Isabella Pollexfen Varley, was born in Sligo around 1850 to William Pollexfen and Elizabeth Louisa Middleton, one of 10 younger siblings to her sister Susan, mother of the poet.
Also an artist, Isabella had a passionate interest in the occult, was a founding member of The Theosophical Society, and a close follower of its leader, Madame Blavatsky (of whom more on this blog shortly).
Isabella was particularly interested in the magical lore of Egypt and influenced her husband too, the landscape painter John Varley (1850-1933), who became known as “Egyptian Varley.” Today she is best remembered as the person responsible for inspiring the mystical life of the great Irish poet, her nephew.
Yeats famously said his mystical life was at the “centre of all that I do and think and all that I write”. He had a life long interest in spiritualism, occultism, astrology, and Eastern mysticism, and read extensively on the subjects throughout his life.
“If I had not made magic my constant study I could not have written a single word of my William Blake book, nor would The Countess Kathleen ever have come to exist.
So Isabella Pollexfen Varley had a major influence on Irish literature, by introducing WB to Theosophy and giving him a copy of AP Sinnett's book, Esoteric Buddhism in his late teens.
Isabella Pollexfen Varley: Esoteric Buddhism
In late 1884 Isabella, by then married to John Varley and living in London, sent WBY a copy of A. P. Sinnett‘s book. WB was instantly fascinated.

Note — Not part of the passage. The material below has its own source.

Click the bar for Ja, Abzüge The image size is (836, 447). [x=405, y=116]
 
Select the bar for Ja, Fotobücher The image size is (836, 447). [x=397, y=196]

WB lent the book to his friend Charles Johnston who, up to this, had been planning a career in the church, determined to become a missionary in the South Seas. Johnston and his sister and brother were the children of their father’s third marriage, and allowed a good deal of independence. They were vegetarians, non-smokers, total abstainers and freethinkers.
Fired up by Sinnett's book (“The entire reasonableness of the account there given of the life and growth of the soul, interwoven with the history of the world, came home with convincing force, and has remained with me ever since”), he went to London to interview the founders of the theosophy movement, and bring it back to Dublin.
Yeats, Johnston, and other esoterically inclined friends, including George Russell, founded the Dublin Hermetic Society on 15 June 1885, first meeting in a rented room in Dublin's York St., near St Stephen's Green. The envoy sent by the Theosophist leader Madame Blavatsky, Mohini Chatterjee (Chaterji), deeply affected Yeats, who dedicated a poem to him many years later.
Chatterji introduced the young esoterics to Eastern existentialist principles of Samkara, the illusory nature of the material world, the realization of the individual soul by contemplation and study–all deeply attractive to WB.
Johnston fell for (and later married) Madame Blavatsky's niece, and the Hermetic Society became the Dublin Theosophical Society (in April 1886), which disappointed WBY, who was always more interested in the occult and the Western magic traditions.
Isabella Pollexfen Varley: Artist 1849 – 1938
By providing his first taste of an alternative spiritual viewpoint to the Irish protestant Christianity of his forebears and the scientific agnosticism of his father, Isabella helped the young WB to find his own ideas.
And led him towards the astrology, ceremonials, astral flying, and other magic practices that inspired his poetry with rich, often startling, imagery that has influenced so many Irish and other poets since.
Judging by her portrait “Egyptian Women with Child” (above) Isabella was a highly talented portrait painter herself but, as with so many women artists, there is little in the public record that's easily accessible.
The research had to stop there, as I'd learned all I needed for the book, but if any of you know anything more about this fascinating women, do share!